● **Exercise directions**: Duplicate the part of the text on historical protest movements that opens with the words containing "The suffragettes at" and closes with "legalized same-sex marriage.", keeping the wording unchanged.

● **Supplied text**:
This week marks the 154th anniversary of the capture of John Brown at Harpers Ferry, Va.
Brown and a small group of followers, including his two sons, had hoped to spark a slave revolt with weapons captured at the Virginia federal garrison. But things didn't go as planned: Col. Robert E. Lee led a contingent of Marines into Harper's Ferry and quelled the nascent uprising. Ten of Brown's men were killed -- half his strength -- and the ardent abolitionist was hanged six weeks later in Charles Town, Va., on treason and murder charges.
Brown resorted to violence because he saw no other way to defeat slavery. Congress was divided, and slavery was spilling into the so-called Free States, threatening the balance of power. About three years after his death, the Emancipation Proclamation was signed.
The suffragettes at the Seneca Falls Convention in 1848 waited longer, but their thirst for the vote never waned, even as they were ostracized for their beliefs.
New York City's Stonewall Riots in 1969 were more spontaneous. Gays in Greenwich Village were tired of being harassed by police breaking up then-illegal gay nightclubs, and their revolt soon grew into a national movement. Forty-two years later, New York legalized same-sex marriage.

Pixel coordinate grounding data:
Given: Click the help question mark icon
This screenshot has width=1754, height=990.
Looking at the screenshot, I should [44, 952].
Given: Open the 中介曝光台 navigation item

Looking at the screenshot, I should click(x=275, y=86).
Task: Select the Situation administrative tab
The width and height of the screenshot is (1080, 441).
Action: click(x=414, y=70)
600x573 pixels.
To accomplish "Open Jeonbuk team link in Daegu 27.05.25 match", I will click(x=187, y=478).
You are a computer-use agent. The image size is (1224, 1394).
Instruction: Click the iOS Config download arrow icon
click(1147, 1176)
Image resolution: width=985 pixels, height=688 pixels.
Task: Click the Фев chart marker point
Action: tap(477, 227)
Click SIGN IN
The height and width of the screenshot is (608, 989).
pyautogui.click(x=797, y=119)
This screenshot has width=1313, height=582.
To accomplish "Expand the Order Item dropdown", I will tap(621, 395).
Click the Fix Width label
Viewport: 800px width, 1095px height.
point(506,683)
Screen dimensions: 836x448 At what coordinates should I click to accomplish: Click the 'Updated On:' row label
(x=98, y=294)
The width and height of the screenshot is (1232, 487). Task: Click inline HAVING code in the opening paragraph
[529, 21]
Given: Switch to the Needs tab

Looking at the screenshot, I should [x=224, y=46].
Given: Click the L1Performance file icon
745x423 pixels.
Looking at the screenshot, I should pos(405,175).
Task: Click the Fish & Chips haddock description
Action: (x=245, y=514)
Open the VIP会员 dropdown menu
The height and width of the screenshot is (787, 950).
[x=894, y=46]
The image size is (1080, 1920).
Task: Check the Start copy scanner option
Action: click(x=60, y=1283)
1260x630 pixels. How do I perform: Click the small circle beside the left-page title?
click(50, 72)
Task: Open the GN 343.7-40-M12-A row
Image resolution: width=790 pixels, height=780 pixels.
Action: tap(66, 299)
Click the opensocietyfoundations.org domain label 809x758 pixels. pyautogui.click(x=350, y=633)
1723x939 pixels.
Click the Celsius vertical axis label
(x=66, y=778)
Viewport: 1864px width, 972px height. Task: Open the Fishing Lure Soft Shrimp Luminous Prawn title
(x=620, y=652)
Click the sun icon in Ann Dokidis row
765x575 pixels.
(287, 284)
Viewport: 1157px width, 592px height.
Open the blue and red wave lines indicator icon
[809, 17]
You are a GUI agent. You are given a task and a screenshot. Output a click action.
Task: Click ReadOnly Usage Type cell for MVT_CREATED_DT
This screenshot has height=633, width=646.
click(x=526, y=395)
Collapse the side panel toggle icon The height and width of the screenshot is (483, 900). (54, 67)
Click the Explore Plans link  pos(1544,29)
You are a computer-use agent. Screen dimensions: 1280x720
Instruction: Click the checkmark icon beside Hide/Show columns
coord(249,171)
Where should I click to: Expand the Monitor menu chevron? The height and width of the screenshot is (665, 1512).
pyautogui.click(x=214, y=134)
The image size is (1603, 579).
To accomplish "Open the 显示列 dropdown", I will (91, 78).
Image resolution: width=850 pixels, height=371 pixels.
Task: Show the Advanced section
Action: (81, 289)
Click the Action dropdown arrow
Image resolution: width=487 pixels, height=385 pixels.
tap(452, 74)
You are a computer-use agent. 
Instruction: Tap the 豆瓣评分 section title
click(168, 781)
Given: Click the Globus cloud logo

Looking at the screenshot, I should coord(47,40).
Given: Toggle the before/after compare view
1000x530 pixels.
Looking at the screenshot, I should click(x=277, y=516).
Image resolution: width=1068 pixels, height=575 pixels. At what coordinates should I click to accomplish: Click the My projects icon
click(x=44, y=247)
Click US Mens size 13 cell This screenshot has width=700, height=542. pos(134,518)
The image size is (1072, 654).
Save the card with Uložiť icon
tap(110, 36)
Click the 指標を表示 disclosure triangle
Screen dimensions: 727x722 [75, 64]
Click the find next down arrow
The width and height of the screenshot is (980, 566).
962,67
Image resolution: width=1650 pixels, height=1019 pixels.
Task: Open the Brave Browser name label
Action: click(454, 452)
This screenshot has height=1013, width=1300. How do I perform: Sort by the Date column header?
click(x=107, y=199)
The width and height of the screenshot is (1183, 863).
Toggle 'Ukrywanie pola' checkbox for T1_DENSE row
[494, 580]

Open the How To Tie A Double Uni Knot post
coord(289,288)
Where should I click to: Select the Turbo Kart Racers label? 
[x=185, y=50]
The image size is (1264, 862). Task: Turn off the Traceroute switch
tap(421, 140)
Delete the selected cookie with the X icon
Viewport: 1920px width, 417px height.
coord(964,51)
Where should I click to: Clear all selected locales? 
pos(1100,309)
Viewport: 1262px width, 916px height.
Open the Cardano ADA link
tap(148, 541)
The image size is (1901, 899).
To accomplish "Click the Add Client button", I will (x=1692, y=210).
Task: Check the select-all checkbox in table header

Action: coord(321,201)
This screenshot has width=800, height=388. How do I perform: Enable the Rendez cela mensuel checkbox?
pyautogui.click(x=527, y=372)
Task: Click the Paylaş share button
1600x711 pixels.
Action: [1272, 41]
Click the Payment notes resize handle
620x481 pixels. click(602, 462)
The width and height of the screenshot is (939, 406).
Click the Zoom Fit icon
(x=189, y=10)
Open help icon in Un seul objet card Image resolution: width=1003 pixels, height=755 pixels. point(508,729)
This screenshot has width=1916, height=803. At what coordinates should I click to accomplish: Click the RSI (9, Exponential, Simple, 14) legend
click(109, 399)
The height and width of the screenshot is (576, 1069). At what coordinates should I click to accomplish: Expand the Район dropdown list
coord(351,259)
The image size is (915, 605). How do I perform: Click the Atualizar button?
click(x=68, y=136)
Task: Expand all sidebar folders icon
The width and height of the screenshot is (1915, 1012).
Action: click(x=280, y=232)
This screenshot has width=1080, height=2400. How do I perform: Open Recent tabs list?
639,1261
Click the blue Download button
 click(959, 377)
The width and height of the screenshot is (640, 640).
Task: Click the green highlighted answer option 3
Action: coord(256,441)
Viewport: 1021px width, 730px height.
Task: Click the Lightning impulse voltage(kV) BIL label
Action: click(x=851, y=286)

● **Answer section**:
The suffragettes at the Seneca Falls Convention in 1848 waited longer, but their thirst for the vote never waned, even as they were ostracized for their beliefs.
New York City's Stonewall Riots in 1969 were more spontaneous. Gays in Greenwich Village were tired of being harassed by police breaking up then-illegal gay nightclubs, and their revolt soon grew into a national movement. Forty-two years later, New York legalized same-sex marriage.